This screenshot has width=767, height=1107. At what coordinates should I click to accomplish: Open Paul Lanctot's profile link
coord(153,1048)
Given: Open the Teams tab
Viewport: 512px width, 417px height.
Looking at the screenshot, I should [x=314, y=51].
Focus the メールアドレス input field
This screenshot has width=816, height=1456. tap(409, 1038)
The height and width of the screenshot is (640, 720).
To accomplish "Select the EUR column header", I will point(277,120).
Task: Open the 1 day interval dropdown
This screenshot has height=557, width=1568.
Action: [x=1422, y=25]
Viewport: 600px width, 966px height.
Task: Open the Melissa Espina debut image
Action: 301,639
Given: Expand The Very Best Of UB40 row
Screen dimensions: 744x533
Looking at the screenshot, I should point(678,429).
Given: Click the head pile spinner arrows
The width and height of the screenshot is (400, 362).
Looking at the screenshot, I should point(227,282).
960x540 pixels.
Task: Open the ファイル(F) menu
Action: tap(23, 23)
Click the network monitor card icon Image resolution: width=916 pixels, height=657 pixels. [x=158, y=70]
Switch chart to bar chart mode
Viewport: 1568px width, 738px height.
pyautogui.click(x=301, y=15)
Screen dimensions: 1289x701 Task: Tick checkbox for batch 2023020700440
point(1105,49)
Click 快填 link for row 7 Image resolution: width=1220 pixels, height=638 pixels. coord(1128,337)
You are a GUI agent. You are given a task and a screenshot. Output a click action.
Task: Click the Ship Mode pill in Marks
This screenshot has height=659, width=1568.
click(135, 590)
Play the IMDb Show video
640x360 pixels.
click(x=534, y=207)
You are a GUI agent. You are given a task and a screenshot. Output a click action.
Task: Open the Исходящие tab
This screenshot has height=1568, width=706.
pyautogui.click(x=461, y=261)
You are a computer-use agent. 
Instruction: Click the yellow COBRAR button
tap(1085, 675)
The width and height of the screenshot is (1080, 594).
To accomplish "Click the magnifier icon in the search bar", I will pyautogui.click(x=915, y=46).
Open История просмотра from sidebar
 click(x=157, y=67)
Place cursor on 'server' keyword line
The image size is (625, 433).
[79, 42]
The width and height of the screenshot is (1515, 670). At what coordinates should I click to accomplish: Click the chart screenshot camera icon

• What the exercise asks: Write down exactly every line of the material above up to and including the line containing "You are a computer-use agent.".

• Solved exercise:
This screenshot has width=767, height=1107. At what coordinates should I click to accomplish: Open Paul Lanctot's profile link
coord(153,1048)
Given: Open the Teams tab
Viewport: 512px width, 417px height.
Looking at the screenshot, I should [x=314, y=51].
Focus the メールアドレス input field
This screenshot has width=816, height=1456. tap(409, 1038)
The height and width of the screenshot is (640, 720).
To accomplish "Select the EUR column header", I will point(277,120).
Task: Open the 1 day interval dropdown
This screenshot has height=557, width=1568.
Action: [x=1422, y=25]
Viewport: 600px width, 966px height.
Task: Open the Melissa Espina debut image
Action: 301,639
Given: Expand The Very Best Of UB40 row
Screen dimensions: 744x533
Looking at the screenshot, I should point(678,429).
Given: Click the head pile spinner arrows
The width and height of the screenshot is (400, 362).
Looking at the screenshot, I should point(227,282).
960x540 pixels.
Task: Open the ファイル(F) menu
Action: tap(23, 23)
Click the network monitor card icon Image resolution: width=916 pixels, height=657 pixels. [x=158, y=70]
Switch chart to bar chart mode
Viewport: 1568px width, 738px height.
pyautogui.click(x=301, y=15)
Screen dimensions: 1289x701 Task: Tick checkbox for batch 2023020700440
point(1105,49)
Click 快填 link for row 7 Image resolution: width=1220 pixels, height=638 pixels. coord(1128,337)
You are a GUI agent. You are given a task and a screenshot. Output a click action.
Task: Click the Ship Mode pill in Marks
This screenshot has height=659, width=1568.
click(135, 590)
Play the IMDb Show video
640x360 pixels.
click(x=534, y=207)
You are a GUI agent. You are given a task and a screenshot. Output a click action.
Task: Open the Исходящие tab
This screenshot has height=1568, width=706.
pyautogui.click(x=461, y=261)
You are a computer-use agent. 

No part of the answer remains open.